In the records below, find the line holding "1400x853 pixels." and the line holding "The image size is (1512, 800).". Set down both, with every line between them, exactly.

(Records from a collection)
[Start of Attachment]
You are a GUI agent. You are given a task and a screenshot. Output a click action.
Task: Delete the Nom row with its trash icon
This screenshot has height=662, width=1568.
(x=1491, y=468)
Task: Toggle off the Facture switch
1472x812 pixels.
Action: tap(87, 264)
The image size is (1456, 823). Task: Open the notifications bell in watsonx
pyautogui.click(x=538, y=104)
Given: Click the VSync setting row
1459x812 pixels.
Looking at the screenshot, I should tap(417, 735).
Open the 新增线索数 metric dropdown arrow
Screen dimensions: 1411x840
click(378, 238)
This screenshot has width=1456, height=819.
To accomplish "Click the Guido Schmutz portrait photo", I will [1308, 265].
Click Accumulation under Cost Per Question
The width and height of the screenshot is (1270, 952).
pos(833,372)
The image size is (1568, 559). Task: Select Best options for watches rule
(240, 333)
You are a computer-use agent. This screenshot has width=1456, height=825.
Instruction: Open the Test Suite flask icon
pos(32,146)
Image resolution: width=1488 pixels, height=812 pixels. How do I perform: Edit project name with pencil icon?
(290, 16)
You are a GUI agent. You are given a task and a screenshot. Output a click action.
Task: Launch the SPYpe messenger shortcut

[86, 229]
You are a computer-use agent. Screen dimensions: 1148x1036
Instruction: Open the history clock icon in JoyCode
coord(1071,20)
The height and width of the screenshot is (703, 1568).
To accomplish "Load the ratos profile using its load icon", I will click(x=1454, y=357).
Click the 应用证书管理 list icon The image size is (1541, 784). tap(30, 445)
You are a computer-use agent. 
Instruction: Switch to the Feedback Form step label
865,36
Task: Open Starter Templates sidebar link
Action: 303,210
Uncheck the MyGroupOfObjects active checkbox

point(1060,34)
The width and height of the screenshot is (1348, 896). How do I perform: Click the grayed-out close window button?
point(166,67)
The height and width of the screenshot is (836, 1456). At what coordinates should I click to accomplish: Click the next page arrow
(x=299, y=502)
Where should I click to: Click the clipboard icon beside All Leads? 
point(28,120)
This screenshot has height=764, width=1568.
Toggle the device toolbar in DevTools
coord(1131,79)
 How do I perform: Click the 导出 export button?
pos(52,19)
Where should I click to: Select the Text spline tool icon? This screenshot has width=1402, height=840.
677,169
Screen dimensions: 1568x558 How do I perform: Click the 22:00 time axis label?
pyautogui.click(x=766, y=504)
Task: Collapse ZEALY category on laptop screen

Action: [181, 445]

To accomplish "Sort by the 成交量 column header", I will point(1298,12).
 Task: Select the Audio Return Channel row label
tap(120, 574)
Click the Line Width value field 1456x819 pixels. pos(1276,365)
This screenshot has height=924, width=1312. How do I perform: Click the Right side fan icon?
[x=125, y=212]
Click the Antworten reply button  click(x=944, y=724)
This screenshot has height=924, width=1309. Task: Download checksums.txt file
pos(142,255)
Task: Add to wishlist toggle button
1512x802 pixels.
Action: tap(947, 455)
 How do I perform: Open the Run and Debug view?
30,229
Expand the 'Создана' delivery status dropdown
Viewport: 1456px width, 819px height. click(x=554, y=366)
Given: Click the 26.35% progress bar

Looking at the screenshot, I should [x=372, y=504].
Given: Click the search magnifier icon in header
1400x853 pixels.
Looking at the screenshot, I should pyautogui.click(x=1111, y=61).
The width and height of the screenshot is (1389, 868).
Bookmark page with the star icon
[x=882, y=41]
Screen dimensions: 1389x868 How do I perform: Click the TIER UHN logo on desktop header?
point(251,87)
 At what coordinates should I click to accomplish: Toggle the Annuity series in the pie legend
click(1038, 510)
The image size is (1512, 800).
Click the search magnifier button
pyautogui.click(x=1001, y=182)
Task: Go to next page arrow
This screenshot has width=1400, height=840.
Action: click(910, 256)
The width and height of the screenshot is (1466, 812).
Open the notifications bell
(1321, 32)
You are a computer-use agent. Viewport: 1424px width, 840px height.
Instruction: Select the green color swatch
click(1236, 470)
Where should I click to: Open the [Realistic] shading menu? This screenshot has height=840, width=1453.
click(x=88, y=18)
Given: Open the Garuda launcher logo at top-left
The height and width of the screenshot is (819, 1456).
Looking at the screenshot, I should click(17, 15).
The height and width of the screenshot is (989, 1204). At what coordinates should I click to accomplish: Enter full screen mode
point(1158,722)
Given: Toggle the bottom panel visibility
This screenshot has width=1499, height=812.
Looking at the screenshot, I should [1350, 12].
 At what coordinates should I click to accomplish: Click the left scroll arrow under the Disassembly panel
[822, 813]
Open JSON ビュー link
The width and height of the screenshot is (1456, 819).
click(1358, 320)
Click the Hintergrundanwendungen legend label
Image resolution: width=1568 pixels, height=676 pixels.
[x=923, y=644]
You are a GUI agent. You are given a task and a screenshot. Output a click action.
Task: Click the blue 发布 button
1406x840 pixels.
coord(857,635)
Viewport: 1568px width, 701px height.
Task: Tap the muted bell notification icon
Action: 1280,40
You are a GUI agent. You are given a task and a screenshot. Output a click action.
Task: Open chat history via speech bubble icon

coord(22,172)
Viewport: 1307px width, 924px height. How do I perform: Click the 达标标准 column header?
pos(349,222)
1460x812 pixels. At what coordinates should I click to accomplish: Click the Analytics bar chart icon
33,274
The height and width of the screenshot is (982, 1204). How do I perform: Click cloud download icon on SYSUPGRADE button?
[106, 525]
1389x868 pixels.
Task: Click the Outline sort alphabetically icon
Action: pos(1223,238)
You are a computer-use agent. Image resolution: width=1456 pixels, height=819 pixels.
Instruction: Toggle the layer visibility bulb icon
[End of Attachment]
# Solution for this exercise
1400x853 pixels.
Looking at the screenshot, I should pyautogui.click(x=1111, y=61).
The width and height of the screenshot is (1389, 868).
Bookmark page with the star icon
[x=882, y=41]
Screen dimensions: 1389x868 How do I perform: Click the TIER UHN logo on desktop header?
point(251,87)
 At what coordinates should I click to accomplish: Toggle the Annuity series in the pie legend
click(1038, 510)
The image size is (1512, 800).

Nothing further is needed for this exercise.